Opinion by
Judge Hines:We think the court below erred in admitting the deposition of Mrs. Sallie Davis. It appears from the caption to have been taken in a proceeding between the same parties, but there is nothing to show what the issue was, nor is there anything to indicate that appellant had any notice of the taking of the deposition, or any opportunity to cross-examine. Unless the issue was the same, the parties the same, and an opportunity given to cross-examine, it is clearly incompetent. So far as it appears in this record the deposition is merely an ex parte statement by Mrs. Davis, made in reference to a matter not involved in the case at bar. Without this deposition the evidence is such that the jury might have found for the will,, and its admission was therefore prejudicial to the substantial rights of appellant, and for which alone the judgment should be reversed.
Some question is made as to the correctness of the instructions, in order to determine which it is necessary to refer to the statute in reference to the execution of wills. Sec. 5, Chap. 113, title “Wills,” is as follows: “No will shall be valid unless it is in writing, with the name of the testator subscribed thereto by himself, or by some other person in his presence and by his direction, and moreover, if not wholly written by the testator, the subscription shall be made or the will acknowledged by him in the presence of at least two credible witnesses who shall subscribe the will with their names in the presence of the testator.”
It seems to be requisite that the will be signed by the testator himself, or by some one for him, and by’ his direction or request previously given or made. This requirement is fully set forth in the in*580structions, but in such a way as to have probably misled the jury, not so much as to the fact of an authority to sign for the testator, but rather as to the character of evidence necessary to establish that authority. It seems to us that an acknowledgment of the will by the testator, as required by the statute, is sufficient evidence of the fact that the signature was made by the testator himself or' by some one for him arid by his direction.! The jury should have been instructed, in effect, that if they believed from the evidence that the testator acknowledged the will with the formalities required by the statute such acknowledgement was sufficient evidence of the fact that the signature to the will was placed there by the testator, or by some one for him and by his direction, or at his request. In other respects the instructions are substantially correct.
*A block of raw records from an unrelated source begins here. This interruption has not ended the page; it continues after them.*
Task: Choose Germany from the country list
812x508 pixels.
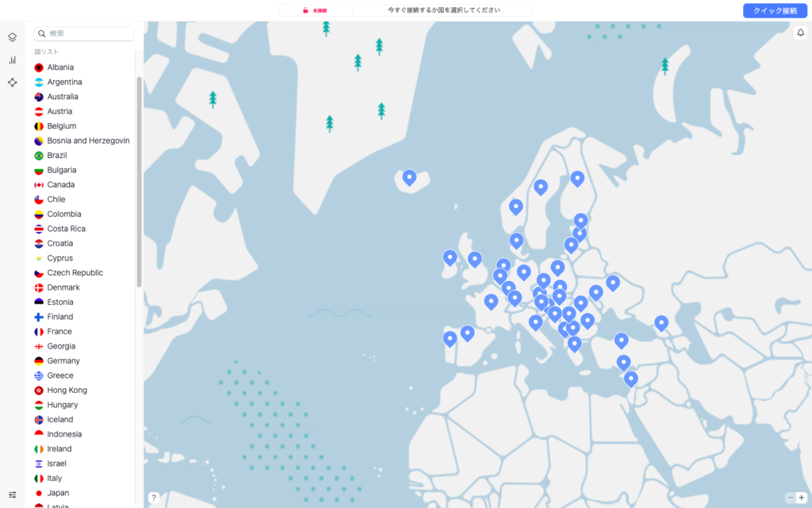Action: point(63,361)
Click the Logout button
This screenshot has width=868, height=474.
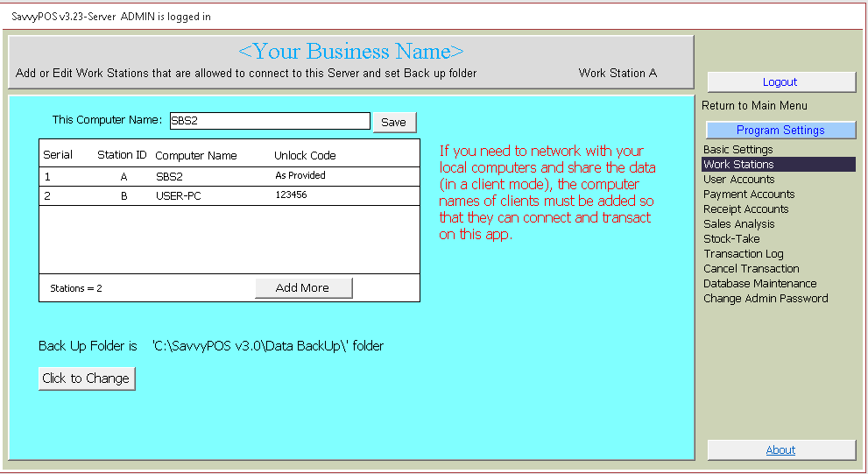pyautogui.click(x=780, y=81)
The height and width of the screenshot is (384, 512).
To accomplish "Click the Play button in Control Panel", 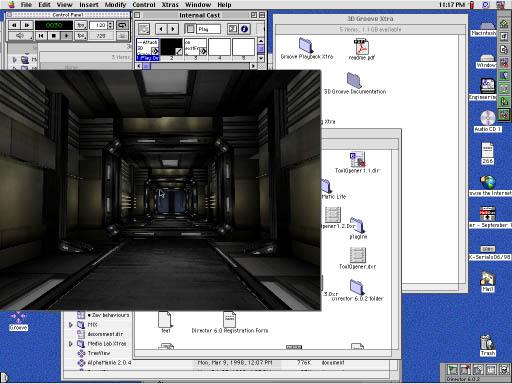I will click(66, 36).
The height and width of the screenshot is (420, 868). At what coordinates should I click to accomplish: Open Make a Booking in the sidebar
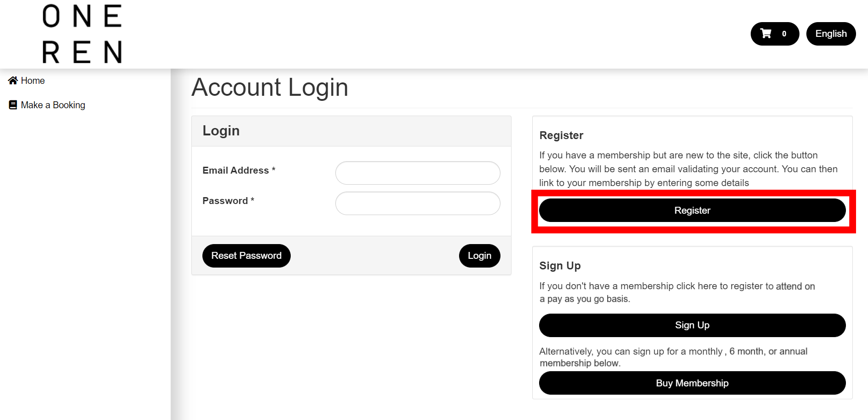(x=53, y=105)
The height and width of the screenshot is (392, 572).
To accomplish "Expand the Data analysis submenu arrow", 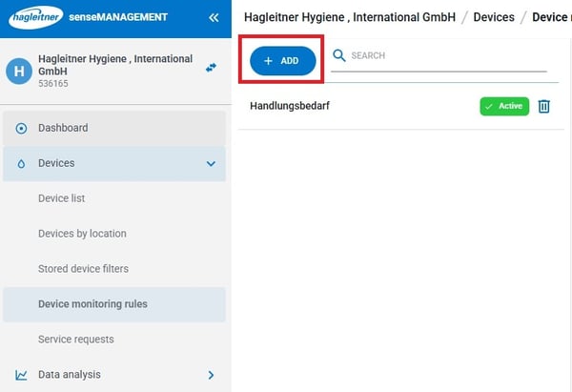I will coord(211,375).
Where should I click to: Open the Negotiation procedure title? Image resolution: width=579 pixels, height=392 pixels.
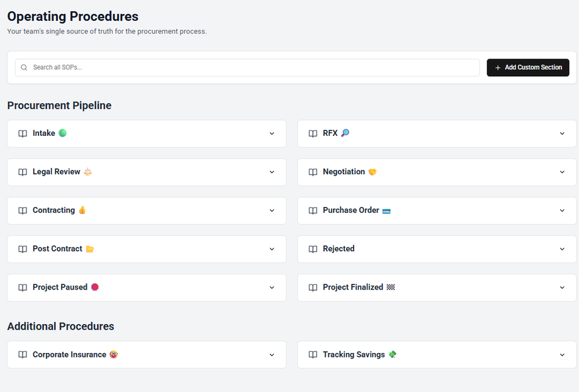pyautogui.click(x=344, y=172)
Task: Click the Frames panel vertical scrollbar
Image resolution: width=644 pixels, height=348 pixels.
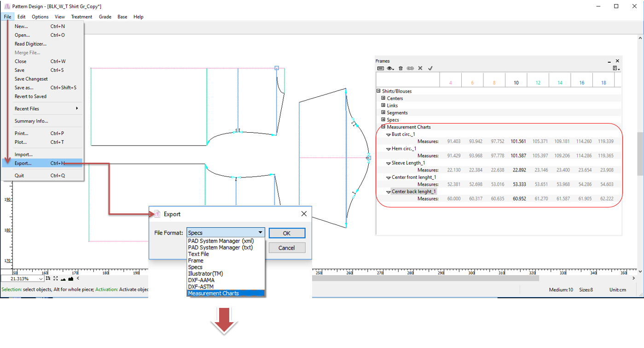Action: (640, 157)
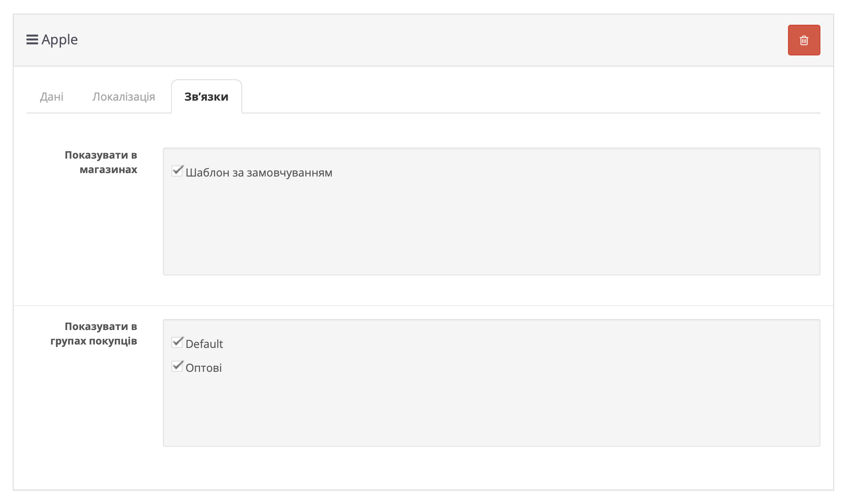Screen dimensions: 846x504
Task: Click the Оптові label text
Action: 203,368
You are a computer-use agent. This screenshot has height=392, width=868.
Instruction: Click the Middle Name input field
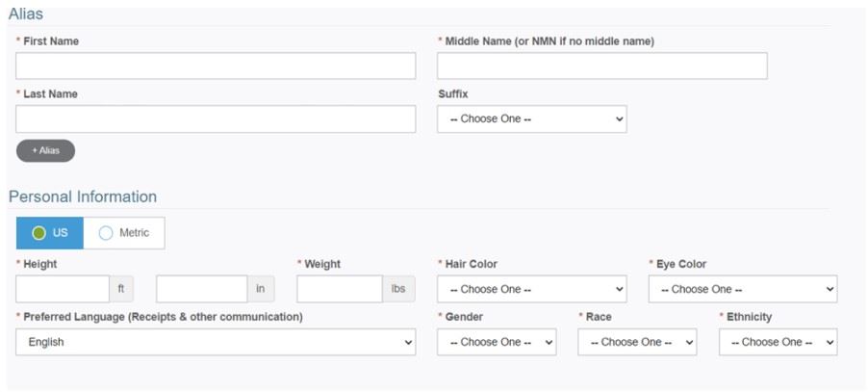coord(601,65)
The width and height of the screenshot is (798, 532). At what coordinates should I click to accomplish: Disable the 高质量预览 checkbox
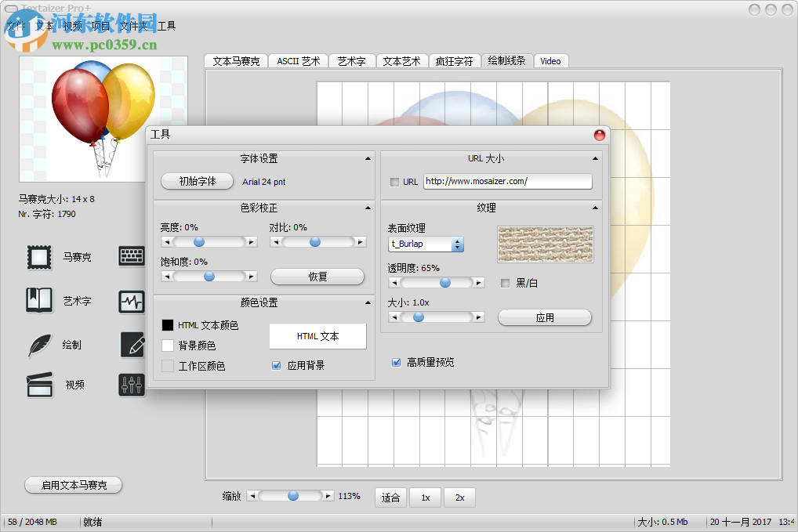[x=396, y=362]
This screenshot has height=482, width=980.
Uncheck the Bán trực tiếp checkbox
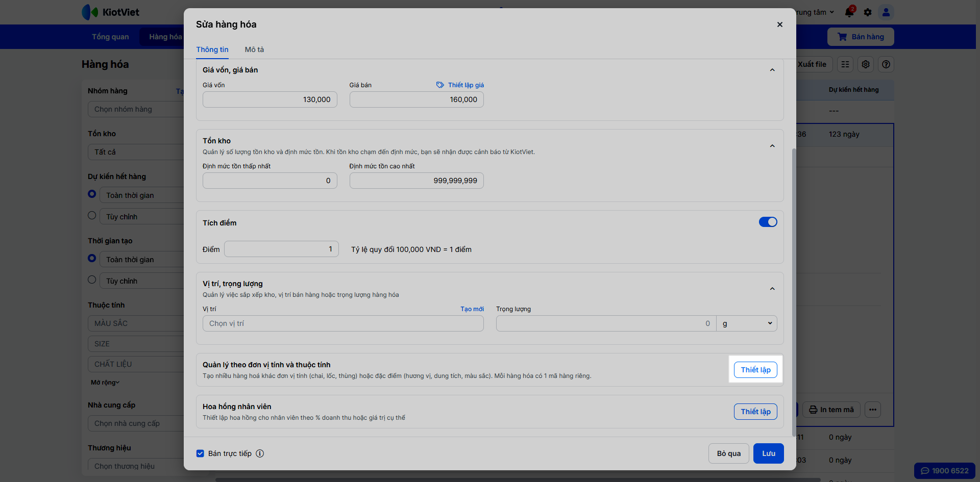coord(200,453)
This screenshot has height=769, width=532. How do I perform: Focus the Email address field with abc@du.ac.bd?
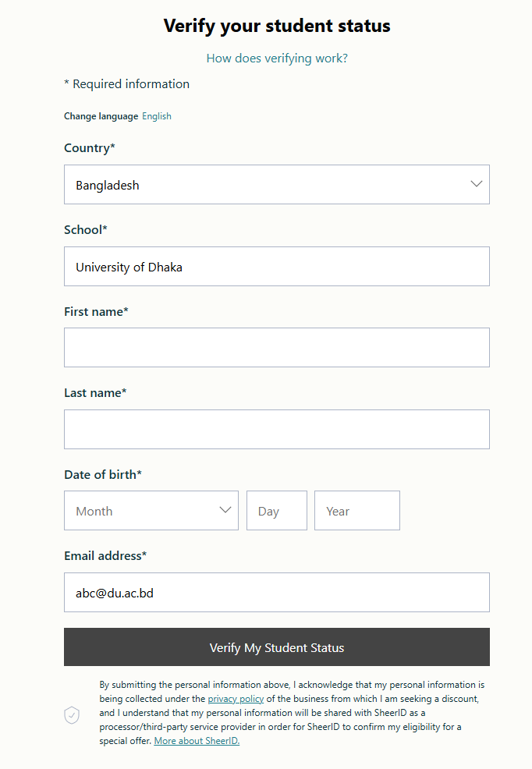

The court did not err in overruling the plea of the statute of limitations as to Hattie Ben Ogden. The relation between the infant and appellant was such that in good conscience appellant ought not to have been permitted to interpose such a plea. He was the guardian of her person and her property. It is claimed that the property held and claimed by the appellant in fact belongs to the infant, and that appellant acquired it by fraudulently procuring the will to be executed under which he asserts claim. If the fraud is established the property is held in trust by the guardian for his ward, but appellant neglected to have that question investigated, holds to tha property until five years have elapsed, and then, in effect, says, “Admit the truth of the charge that I obtained the property by fraud and that it in fact belongs to the ward, and that I have held and claimed it in violation of my duty to my ward and in ignorance on her part of her rights; it is now too late to test that matter.” Time cannot sanctify such a fraud, nor should it be permitted, under such circumstances as here exist, to bar an inquiry into the fact of the perpetration of the fraud. It is clear that a court of equity, on the presentation of such a state of facts, would have enjoined appellant from interposing such a plea, and we see no substantial reason why the court in this form of action may not grant the relief which is so manifestly essential to the proper administration of justice between the parties.
All the evidence offered and heard in reference to the condition of the partnership accounts, except in so far as it goes to establish the simple fact of the existence of the partnership and that the property mentioned in the will was bought with partnership funds, is *581incompetent. Such evidence is calculated to confuse the mind of the jury and draw it away from the sole issue of will or no will.
McHenry & Haynes, Little & Slack, W. N. Sweeney & Son, for appellant. G. W. Ray, Owen & Ellis, for appellees.Judgment reversed on appeal and affirmed on cross-appeal of S.' R. Ogden, with directions for further proceedings.